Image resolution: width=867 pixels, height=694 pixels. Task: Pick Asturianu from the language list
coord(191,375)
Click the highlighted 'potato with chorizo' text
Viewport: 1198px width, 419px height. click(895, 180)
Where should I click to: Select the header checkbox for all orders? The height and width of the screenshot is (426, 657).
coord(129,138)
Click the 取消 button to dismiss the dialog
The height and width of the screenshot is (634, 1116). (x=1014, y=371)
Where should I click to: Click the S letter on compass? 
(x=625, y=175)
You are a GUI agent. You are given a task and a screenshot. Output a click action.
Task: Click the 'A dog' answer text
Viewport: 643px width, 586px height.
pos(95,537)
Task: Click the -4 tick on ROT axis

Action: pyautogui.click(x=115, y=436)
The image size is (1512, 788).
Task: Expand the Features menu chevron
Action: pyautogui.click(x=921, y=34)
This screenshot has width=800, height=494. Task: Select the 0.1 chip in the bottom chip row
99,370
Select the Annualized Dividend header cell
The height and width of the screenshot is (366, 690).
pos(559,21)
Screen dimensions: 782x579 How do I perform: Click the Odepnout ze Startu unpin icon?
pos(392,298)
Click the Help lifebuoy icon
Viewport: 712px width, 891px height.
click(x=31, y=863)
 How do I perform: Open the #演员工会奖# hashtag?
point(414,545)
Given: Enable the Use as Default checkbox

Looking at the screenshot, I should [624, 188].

########################################

| Requirement |
Each entry must appear in the reply exactly as written.

| Reply |
Image resolution: width=867 pixels, height=694 pixels. Task: Pick Asturianu from the language list
coord(191,375)
Click the highlighted 'potato with chorizo' text
Viewport: 1198px width, 419px height. click(895, 180)
Where should I click to: Select the header checkbox for all orders? The height and width of the screenshot is (426, 657).
coord(129,138)
Click the 取消 button to dismiss the dialog
The height and width of the screenshot is (634, 1116). (x=1014, y=371)
Where should I click to: Click the S letter on compass? 
(x=625, y=175)
You are a GUI agent. You are given a task and a screenshot. Output a click action.
Task: Click the 'A dog' answer text
Viewport: 643px width, 586px height.
pos(95,537)
Task: Click the -4 tick on ROT axis

Action: pyautogui.click(x=115, y=436)
The image size is (1512, 788).
Task: Expand the Features menu chevron
Action: pyautogui.click(x=921, y=34)
This screenshot has width=800, height=494. Task: Select the 0.1 chip in the bottom chip row
99,370
Select the Annualized Dividend header cell
The height and width of the screenshot is (366, 690).
pos(559,21)
Screen dimensions: 782x579 How do I perform: Click the Odepnout ze Startu unpin icon?
pos(392,298)
Click the Help lifebuoy icon
Viewport: 712px width, 891px height.
click(x=31, y=863)
 How do I perform: Open the #演员工会奖# hashtag?
point(414,545)
Given: Enable the Use as Default checkbox

Looking at the screenshot, I should [624, 188].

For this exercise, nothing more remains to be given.